* [The input]:

-------

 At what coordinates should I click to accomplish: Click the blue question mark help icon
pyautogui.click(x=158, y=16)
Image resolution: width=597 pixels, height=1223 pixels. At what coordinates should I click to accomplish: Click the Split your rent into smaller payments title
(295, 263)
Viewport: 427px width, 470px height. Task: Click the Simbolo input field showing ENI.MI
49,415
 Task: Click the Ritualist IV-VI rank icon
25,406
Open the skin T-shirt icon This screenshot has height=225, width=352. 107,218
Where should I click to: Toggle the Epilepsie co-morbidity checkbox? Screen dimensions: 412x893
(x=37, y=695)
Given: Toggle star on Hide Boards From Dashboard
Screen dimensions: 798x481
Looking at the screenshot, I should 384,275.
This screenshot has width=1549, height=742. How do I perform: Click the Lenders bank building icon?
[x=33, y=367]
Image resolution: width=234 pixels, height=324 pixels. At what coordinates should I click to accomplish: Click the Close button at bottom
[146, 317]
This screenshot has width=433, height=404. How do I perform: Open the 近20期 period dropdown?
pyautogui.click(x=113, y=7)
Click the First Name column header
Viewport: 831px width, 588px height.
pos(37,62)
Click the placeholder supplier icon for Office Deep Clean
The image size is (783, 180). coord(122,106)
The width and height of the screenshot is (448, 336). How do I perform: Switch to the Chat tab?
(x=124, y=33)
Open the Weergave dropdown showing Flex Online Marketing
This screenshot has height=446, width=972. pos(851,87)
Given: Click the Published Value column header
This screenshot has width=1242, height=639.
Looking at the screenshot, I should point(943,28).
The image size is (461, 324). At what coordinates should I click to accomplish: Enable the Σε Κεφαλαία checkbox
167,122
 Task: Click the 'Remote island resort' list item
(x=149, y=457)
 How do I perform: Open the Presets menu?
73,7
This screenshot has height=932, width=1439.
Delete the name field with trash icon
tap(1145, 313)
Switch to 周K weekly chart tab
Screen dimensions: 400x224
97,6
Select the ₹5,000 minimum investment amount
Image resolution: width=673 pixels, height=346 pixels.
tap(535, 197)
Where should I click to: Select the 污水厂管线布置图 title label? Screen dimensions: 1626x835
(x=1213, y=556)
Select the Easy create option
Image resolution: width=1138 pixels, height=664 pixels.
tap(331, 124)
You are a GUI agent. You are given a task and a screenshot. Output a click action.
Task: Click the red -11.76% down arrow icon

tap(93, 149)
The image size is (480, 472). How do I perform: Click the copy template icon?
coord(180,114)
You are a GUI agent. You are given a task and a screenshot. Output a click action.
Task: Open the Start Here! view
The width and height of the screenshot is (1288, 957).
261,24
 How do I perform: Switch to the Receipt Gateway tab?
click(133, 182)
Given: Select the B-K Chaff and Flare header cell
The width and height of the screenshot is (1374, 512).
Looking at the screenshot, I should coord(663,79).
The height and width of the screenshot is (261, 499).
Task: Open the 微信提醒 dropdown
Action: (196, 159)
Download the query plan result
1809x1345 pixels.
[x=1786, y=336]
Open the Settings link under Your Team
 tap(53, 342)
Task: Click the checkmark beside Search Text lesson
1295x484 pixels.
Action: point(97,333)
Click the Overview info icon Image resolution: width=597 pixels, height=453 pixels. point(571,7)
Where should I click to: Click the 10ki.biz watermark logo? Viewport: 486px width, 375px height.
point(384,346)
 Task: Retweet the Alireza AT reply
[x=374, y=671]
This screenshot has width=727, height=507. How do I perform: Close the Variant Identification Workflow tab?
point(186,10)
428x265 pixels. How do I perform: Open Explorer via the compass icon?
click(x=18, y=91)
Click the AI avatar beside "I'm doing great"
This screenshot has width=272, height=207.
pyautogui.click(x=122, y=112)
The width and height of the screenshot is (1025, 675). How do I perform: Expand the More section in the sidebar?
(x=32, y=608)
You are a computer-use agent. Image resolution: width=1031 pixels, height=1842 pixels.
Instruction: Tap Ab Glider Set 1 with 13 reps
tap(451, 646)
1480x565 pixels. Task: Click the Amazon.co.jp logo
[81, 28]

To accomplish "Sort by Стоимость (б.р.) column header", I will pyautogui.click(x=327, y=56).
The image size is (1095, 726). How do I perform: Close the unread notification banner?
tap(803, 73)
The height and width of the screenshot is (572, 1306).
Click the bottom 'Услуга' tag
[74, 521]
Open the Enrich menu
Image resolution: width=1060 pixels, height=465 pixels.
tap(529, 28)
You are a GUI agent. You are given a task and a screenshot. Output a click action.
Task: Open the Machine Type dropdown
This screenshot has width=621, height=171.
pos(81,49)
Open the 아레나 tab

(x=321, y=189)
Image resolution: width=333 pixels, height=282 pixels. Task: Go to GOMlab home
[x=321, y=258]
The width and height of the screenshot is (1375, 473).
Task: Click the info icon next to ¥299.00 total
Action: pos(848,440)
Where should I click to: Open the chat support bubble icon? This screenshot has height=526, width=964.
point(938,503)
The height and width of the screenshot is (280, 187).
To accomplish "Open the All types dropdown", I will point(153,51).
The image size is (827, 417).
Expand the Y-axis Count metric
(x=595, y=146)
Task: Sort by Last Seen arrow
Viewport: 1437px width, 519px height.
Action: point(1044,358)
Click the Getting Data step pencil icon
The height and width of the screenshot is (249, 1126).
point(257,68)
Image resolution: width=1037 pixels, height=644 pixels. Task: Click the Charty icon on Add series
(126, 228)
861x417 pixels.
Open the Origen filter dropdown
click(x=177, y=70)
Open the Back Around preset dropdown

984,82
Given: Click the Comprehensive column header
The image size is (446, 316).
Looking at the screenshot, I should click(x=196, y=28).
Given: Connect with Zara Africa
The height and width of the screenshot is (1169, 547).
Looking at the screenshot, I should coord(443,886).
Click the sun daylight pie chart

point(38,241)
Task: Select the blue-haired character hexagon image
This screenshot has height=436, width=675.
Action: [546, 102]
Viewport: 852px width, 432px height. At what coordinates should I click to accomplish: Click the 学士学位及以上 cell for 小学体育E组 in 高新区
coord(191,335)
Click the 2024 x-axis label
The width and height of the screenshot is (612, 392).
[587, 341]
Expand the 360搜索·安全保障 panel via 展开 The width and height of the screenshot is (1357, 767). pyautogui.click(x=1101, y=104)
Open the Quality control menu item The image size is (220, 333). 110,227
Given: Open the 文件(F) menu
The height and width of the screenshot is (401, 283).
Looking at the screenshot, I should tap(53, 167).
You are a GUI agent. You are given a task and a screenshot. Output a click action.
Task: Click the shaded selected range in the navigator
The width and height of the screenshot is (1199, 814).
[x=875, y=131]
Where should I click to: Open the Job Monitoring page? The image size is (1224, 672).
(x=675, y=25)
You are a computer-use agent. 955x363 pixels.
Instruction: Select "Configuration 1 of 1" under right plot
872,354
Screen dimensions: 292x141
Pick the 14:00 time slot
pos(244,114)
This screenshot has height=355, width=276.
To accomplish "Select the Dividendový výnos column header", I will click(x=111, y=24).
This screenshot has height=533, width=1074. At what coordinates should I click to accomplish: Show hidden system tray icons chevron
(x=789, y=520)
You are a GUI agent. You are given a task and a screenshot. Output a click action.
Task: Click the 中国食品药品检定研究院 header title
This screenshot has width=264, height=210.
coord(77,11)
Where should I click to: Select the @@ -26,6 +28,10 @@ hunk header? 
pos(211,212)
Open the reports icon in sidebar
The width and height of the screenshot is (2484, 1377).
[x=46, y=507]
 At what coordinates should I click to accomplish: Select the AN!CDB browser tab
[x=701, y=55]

-------

Reproduce each line of the records in which the string "computer" appears.

You are a computer-use agent. Image resolution: width=1031 pixels, height=1842 pixels.
You are a computer-use agent. 955x363 pixels.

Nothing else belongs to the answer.